■ CHALLENGE: Rewrite the rows below with every instance of "icon" replaced by "button" and everything else left unchanged. Omit the pictures from your output.

■ PROVIDED ENTRIES:
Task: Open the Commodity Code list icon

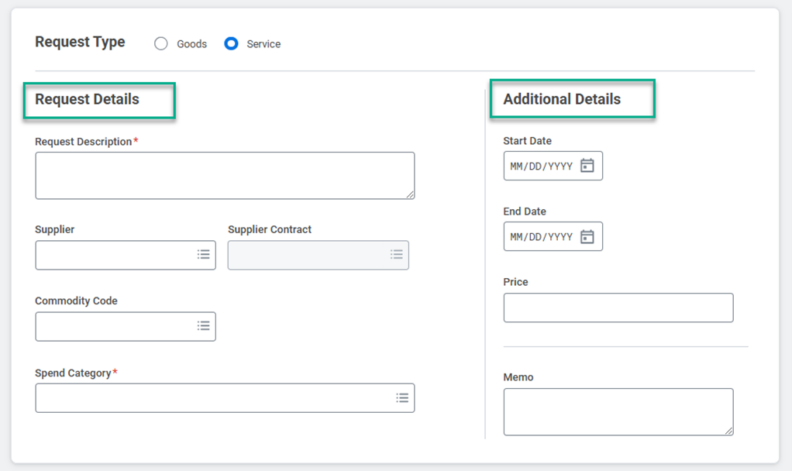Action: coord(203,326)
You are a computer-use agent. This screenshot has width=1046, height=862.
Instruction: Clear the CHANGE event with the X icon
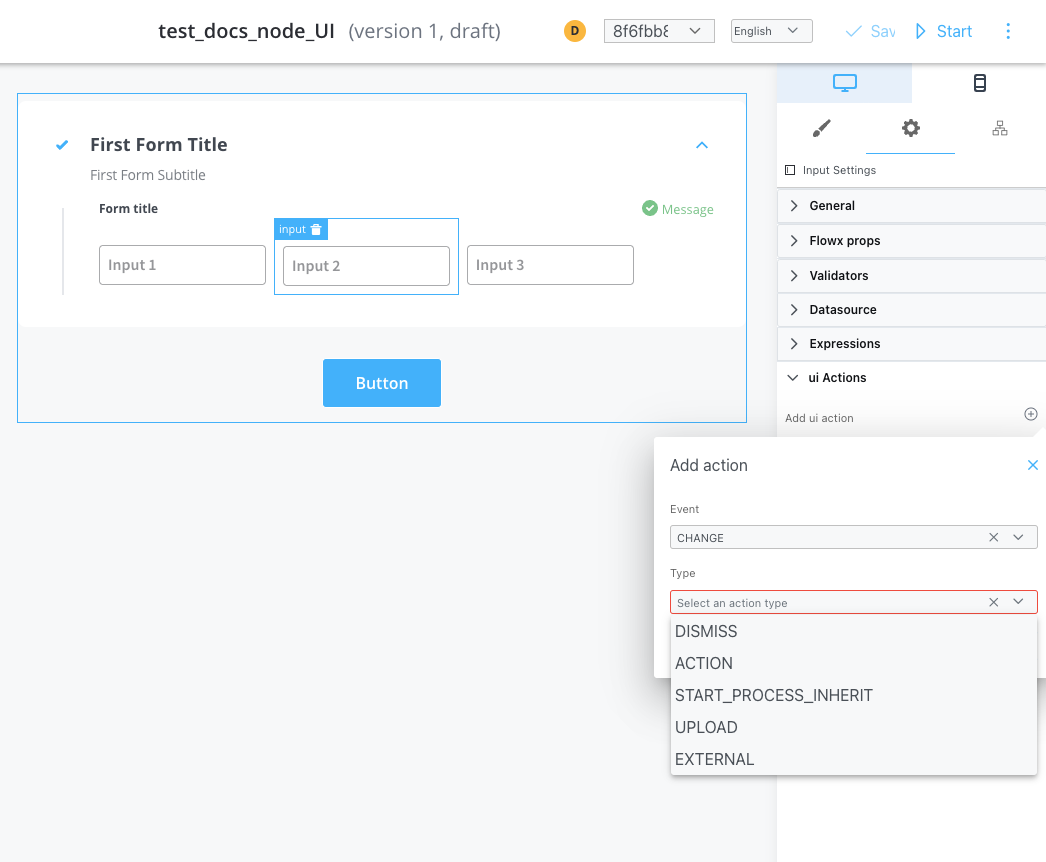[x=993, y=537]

■ THE SOLUTION:
Task: Open the Commodity Code list button

Action: coord(203,326)
You are a computer-use agent. This screenshot has width=1046, height=862.
Instruction: Clear the CHANGE event with the X button
[x=993, y=537]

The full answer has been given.